WWII pilot takes a memory-filled flight

Published 12:09 am Tuesday, March 8, 2011

North Shelby resident Dr. John Hard, a WWII veteran, looks forward to the cockpit of a restored B-17 while in the air March 7. (Reporter Photo/Neal Wagner)

By NEAL WAGNER / City Editor

When North Shelby resident Dr. John Hard saw the massive B-17 Flying Fortress touch down at the Shelby County Airport March 7, the memories immediately began filling his mind.

Hard, who was a first lieutenant during World War II, piloted one of the iconic planes during more trying times in the 1940s, and knew he owed the aircraft his life.

“During a mission to Hamburg, we came back with only two engines,” Hard said of the four-engine bomber. “After we landed and went back to our barracks, the flight crew counted over 100 flak and bullet holes in our plane.

“But we didn’t have a single injury. The plane was scrapped after that,” Hard added. “It was very scary, but it was what I went into the Air Force to do.”

Hard served in the Air Force from 1943 until just before his 21st birthday in 1945. During his combat deployment to Europe, Hard was stationed in England and piloted the B-17 over enemy territory 35 times.

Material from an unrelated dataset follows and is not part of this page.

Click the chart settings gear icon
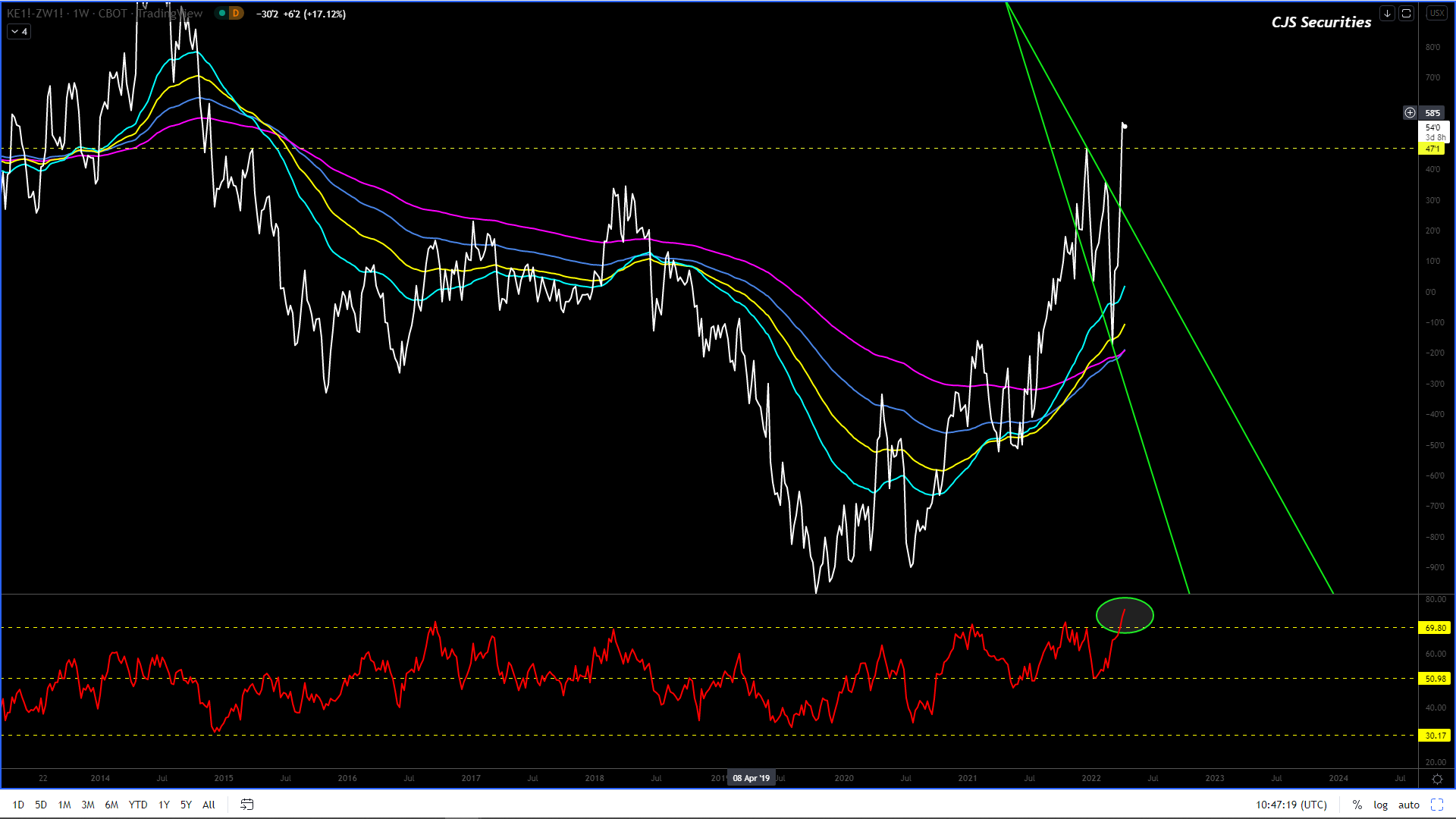 pos(1437,779)
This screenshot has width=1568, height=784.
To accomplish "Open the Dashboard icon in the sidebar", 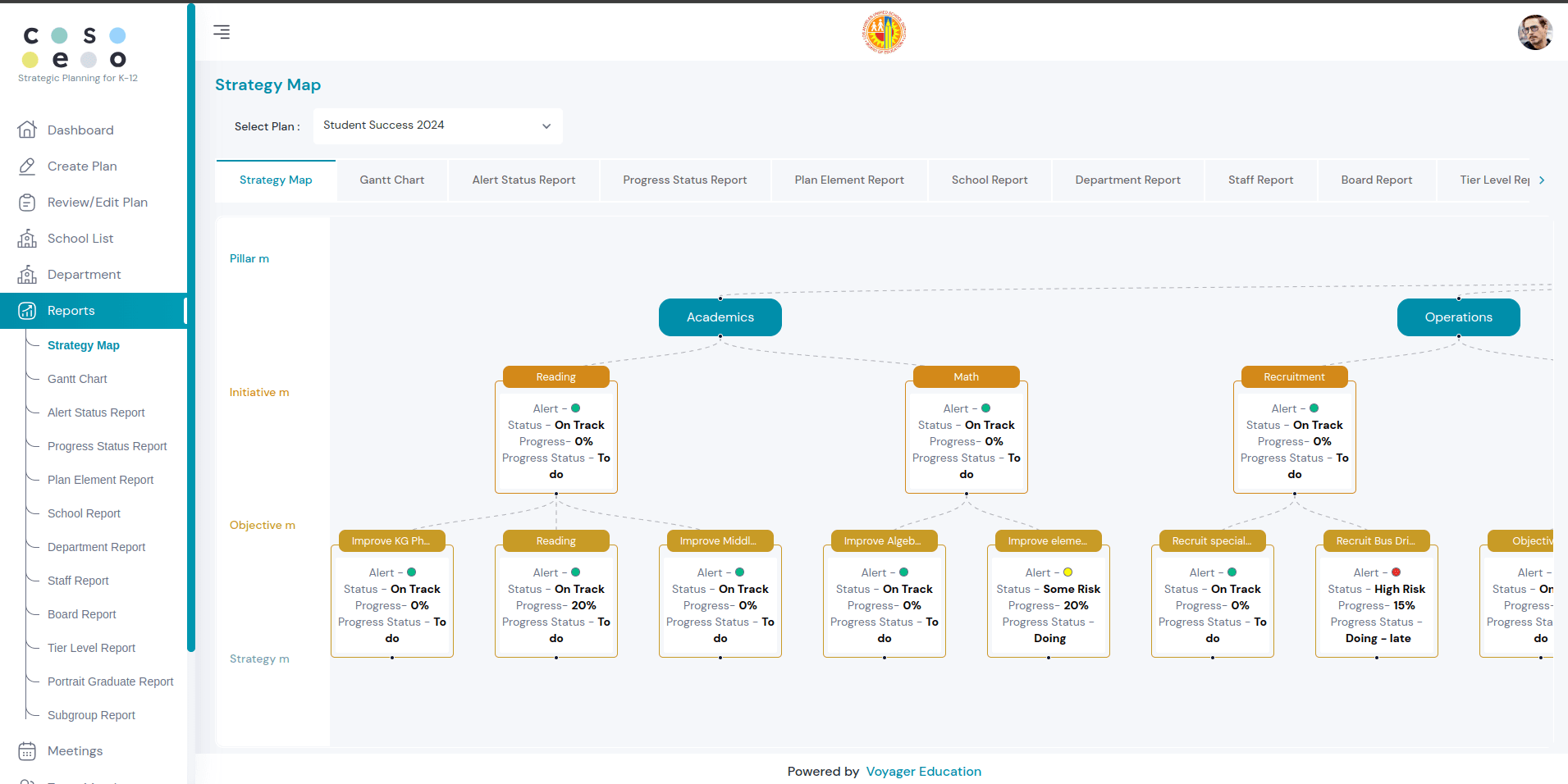I will click(27, 130).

“We flew 35 missions over Germany, and we didn’t have a single Purple Heart in our crew,” Hard said of the military medal awarded to those wounded or killed in combat.

“If you were going to get shot at, the B-17 was the place to be,” Hard added. “It could withstand enemy fire like no other.”

The Oklahoma-based Liberty Foundation gave Hard a chance to relive his hundreds of hours serving in the B-17 when it brought its newly restored “Liberty Belle” airplane to the Shelby County Airport. During the visit, the foundation took Hard on a 20-minute memory-filled trip over Shelby County.

“This B-17 was manufactured in August of ’45. It never saw combat,” said Bryan Wyatt with the Liberty Foundation. “After the war, it was sold as scrap to a mining company, and then it was purchased by Pratt and Whitney.”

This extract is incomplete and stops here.